While one might be on the fence about whether capitalism is even worth saving at this point, former Secretary of Labor Robert Reich is committed to the task. This new documentary follows Reich as he tours his 2015 book, Saving Capitalism: For the Many, Not the Few, across the country, visiting conservative hotbeds and parts of America that are hurting the most economically.

The film reunites the author with director Jacob Kornbluth — the two previously teamed up for the 2013 doc Inequality for All, which itself was based on Reich’s 2010 book, Aftershock: The Next Economy and America’s Future — and tries to diagnose the unrest that’s flowing throughout our nation.
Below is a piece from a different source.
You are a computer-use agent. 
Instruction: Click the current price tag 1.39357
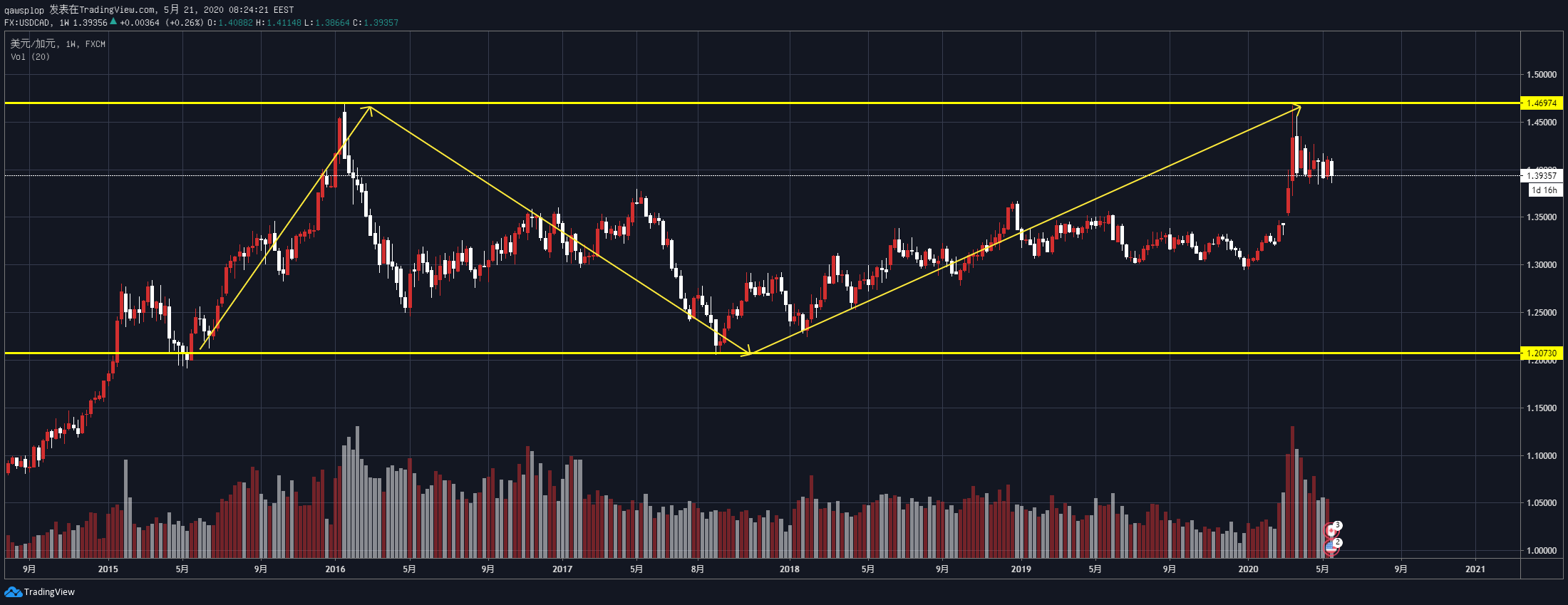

Through town-hall dialogues and conversations with ordinary citizens, Reich and Kornbluth probe the fears, anxieties and hopes that are coming to define our times.

Saving Capitalism will be released Tuesday on Netflix.

Music: Utopia by Björk

Björk’s ninth studio album, Utopia, is so cheerily full of love it’s startling — especially coming after 2015’s mournful Vulnicura, which dealt with the avant singer’s breakup with her partner of many years, artist Matthew Barney. But, indeed, Björk is back with her longest LP to date, a work that she’s described as her “Tinder album” — a tag that makes the record feel both current and hopelessly romantic.

Utopia’s first single, “The Gate,” is a layered orchestra of string and bird chirps that melds dreamlike serenity and electric eeriness. To the artist, those birds sound like “R2-D2,” which, of course Björk would say something like that. Their inclusion on a lead single proves that, even if she’s making a love record, Björk’s still as heady and innovative as ever. Utopia sounds plenty welcoming.

Utopia will be released Friday via One Little Indian Records.

TV: Marvel’s Runaways

Marvel’s Runaways is a show for folks who like their superhero stories to be relatively light on the superheroics. Instead, this wonderfully diverse Hulu series — which follows a group of superpowered teenagers and is based on the comic created by writer Brian K. Vaughan and artist Adrian Alphona — is first and foremost a teen drama. And that makes sense, given the pedigree; Josh Schwartz and Stephanie Savage, the creators behind The O.C. and Gossip Girl, are the showrunners on this project, which is the latest to come out of the Marvel Cinematic Universe’s TV stable.

The premise is simple but clever: a bunch of kids realize their parents are supervillains, and a cross-generational power struggle breaks out. Playing more like The CW’s Riverdale than FX’s art-house superhero drama Legion, Runaways foregrounds the drama between the teens and the parents, slowly unraveling each character’s secrets at a considered pace. It’s already been deemed the “best-realized” Marvel show of this current TV season and looks to be a standout from the superhero pack.

Marvel’s Runaways will premiere Tuesday on Hulu.

Movie: Call Me By Your Name

Armie Hammer and Timothée Chalamet star in this beautiful adaptation of André Aciman’s 2007 award-winning novel of the same name. Hammer plays Oliver, a student who’s spending the summer of 1983 living in Italy with the family of a professor he’s assisting. There, he meets the professor’s 17-year-old son, Elio, played by Chalamet, and the two embark on a tender romance that helps them both understand their respective ideas about love and sexuality. Director Luca Guadagnino captures their summer romance with a pristine lens, all gorgeous sunlight and natural gloss. The Oscar talk has (rightfully) already begun; Call Me By Your Name is the prestige romance to see this season.

Call Me By Your Name will be released in theaters on Friday.